*Stated problem:* Copy every one of the rows below verbatim, leaving the pictures out of your answer.

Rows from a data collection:
-*-

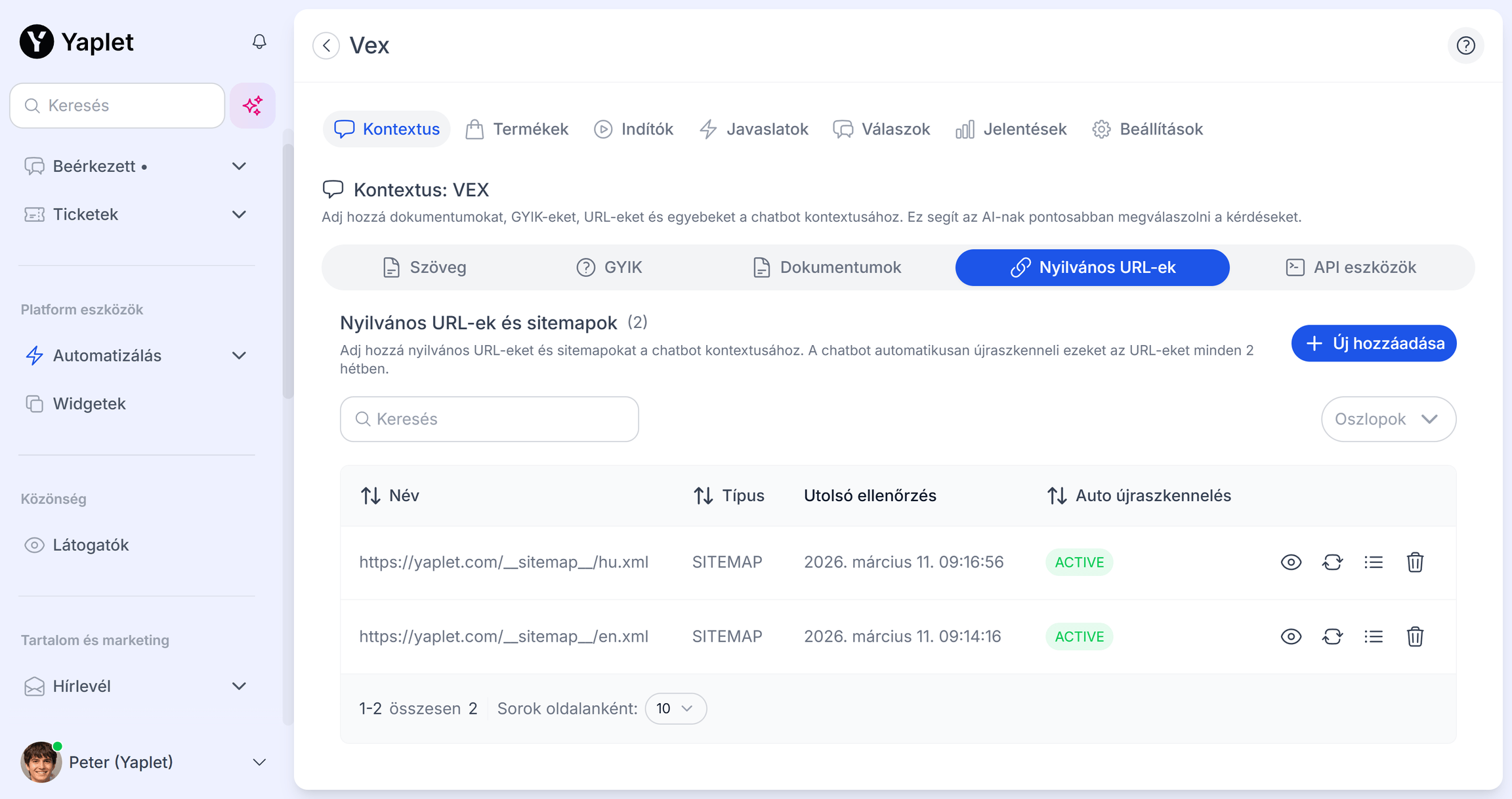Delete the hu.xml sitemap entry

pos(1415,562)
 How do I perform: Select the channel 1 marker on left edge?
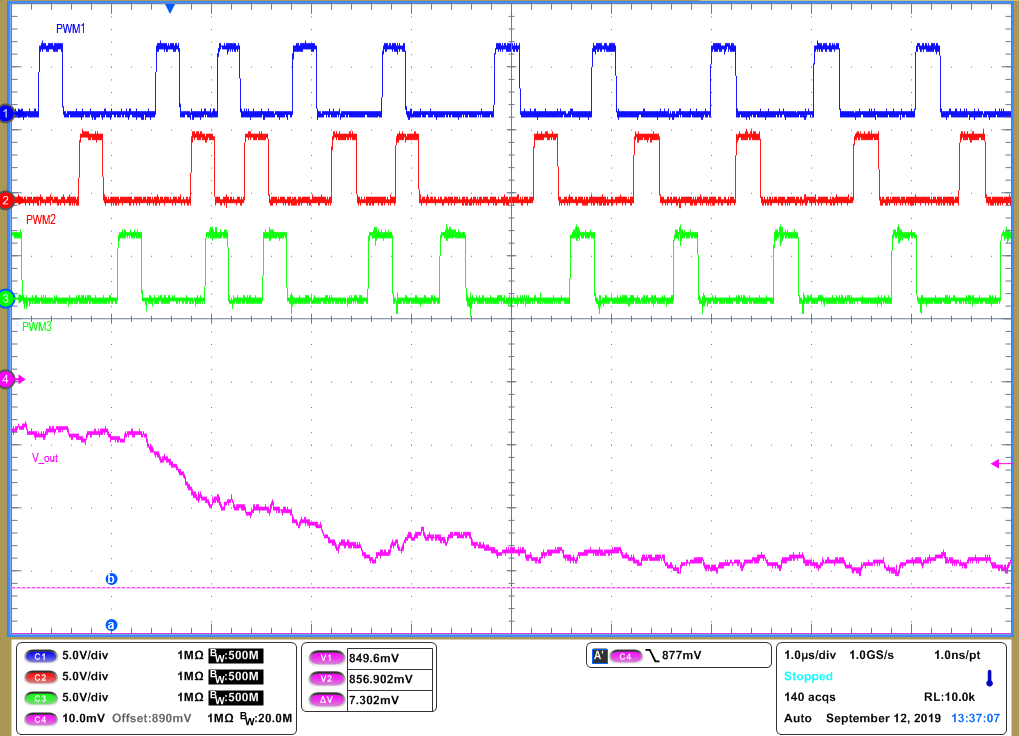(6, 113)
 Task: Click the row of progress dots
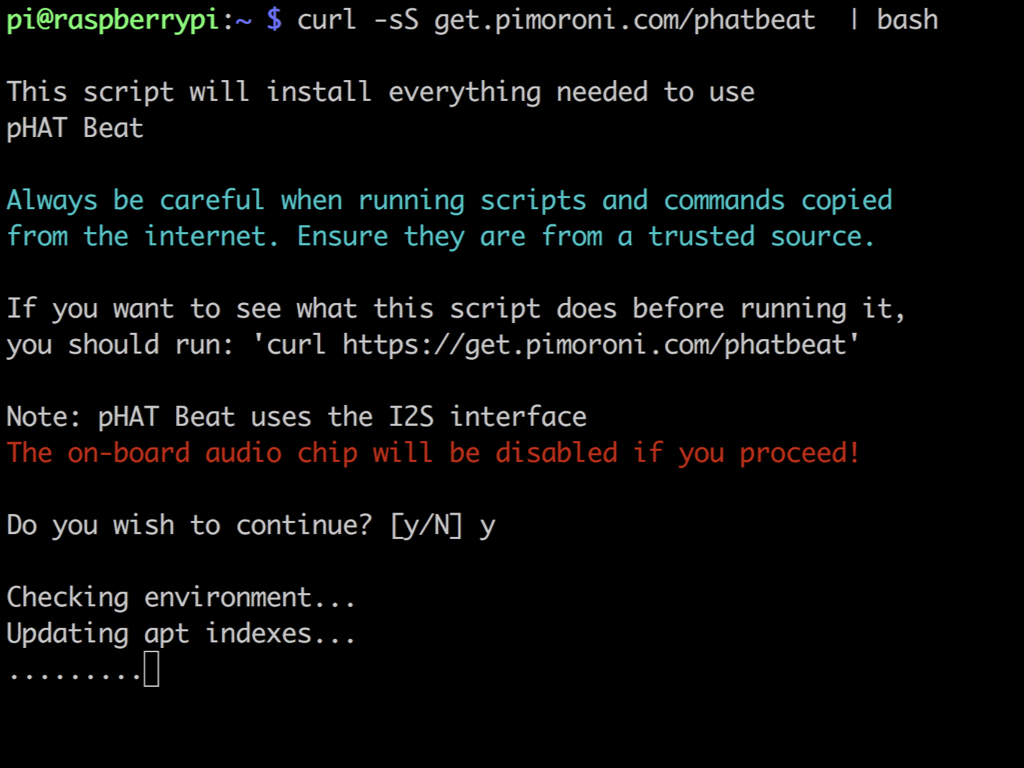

-*-

*Response below:*
Delete the hu.xml sitemap entry

pos(1415,562)
 How do I perform: Select the channel 1 marker on left edge?
(6, 113)
 Task: Click the row of progress dots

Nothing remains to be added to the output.